**TASK DATA:**

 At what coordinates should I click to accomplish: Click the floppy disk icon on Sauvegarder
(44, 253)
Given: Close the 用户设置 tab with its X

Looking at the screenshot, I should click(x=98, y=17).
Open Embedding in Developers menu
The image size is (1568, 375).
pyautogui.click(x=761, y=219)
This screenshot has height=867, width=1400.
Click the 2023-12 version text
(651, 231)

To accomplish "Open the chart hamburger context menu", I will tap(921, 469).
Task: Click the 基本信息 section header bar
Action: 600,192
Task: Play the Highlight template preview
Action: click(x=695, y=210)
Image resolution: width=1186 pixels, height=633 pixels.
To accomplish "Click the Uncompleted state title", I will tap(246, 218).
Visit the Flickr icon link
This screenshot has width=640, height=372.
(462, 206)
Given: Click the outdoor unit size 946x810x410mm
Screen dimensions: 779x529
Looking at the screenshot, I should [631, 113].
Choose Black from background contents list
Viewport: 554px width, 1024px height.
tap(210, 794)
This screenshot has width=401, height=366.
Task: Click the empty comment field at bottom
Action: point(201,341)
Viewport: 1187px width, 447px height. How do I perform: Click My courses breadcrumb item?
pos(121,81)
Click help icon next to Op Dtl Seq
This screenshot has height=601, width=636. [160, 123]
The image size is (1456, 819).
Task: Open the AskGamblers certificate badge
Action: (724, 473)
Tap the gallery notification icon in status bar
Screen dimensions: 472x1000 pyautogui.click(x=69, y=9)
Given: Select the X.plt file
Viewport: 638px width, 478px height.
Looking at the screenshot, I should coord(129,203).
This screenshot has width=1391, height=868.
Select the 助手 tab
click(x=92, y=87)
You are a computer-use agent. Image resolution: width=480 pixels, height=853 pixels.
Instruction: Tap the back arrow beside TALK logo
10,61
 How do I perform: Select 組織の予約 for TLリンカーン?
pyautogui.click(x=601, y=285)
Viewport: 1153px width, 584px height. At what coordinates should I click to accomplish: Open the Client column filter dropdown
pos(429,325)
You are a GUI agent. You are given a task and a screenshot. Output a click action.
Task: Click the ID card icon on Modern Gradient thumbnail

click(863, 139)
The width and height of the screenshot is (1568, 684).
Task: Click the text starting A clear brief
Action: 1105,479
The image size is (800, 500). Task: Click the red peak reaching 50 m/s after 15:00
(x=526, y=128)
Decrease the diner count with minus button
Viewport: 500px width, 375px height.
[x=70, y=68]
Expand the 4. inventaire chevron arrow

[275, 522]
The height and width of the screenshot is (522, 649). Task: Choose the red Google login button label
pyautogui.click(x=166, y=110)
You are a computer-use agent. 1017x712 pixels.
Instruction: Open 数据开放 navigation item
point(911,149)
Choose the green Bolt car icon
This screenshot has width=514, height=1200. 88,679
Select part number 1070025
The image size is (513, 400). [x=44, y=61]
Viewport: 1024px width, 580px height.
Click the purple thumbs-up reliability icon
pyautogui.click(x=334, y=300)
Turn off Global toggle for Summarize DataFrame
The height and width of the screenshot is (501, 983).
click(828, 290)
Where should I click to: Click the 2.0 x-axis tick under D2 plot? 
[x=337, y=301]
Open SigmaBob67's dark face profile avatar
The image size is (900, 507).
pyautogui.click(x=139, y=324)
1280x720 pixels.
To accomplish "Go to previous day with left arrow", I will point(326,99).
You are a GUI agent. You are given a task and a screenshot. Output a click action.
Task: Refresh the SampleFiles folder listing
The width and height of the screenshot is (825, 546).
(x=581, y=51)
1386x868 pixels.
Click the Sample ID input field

**TASK INSTRUCTIONS:** This exercise requires the lines of the entries containing the string "computer".

**OUTPUT OF THE EXERCISE:**
You are a computer-use agent. Image resolution: width=480 pixels, height=853 pixels.
You are a computer-use agent. 1017x712 pixels.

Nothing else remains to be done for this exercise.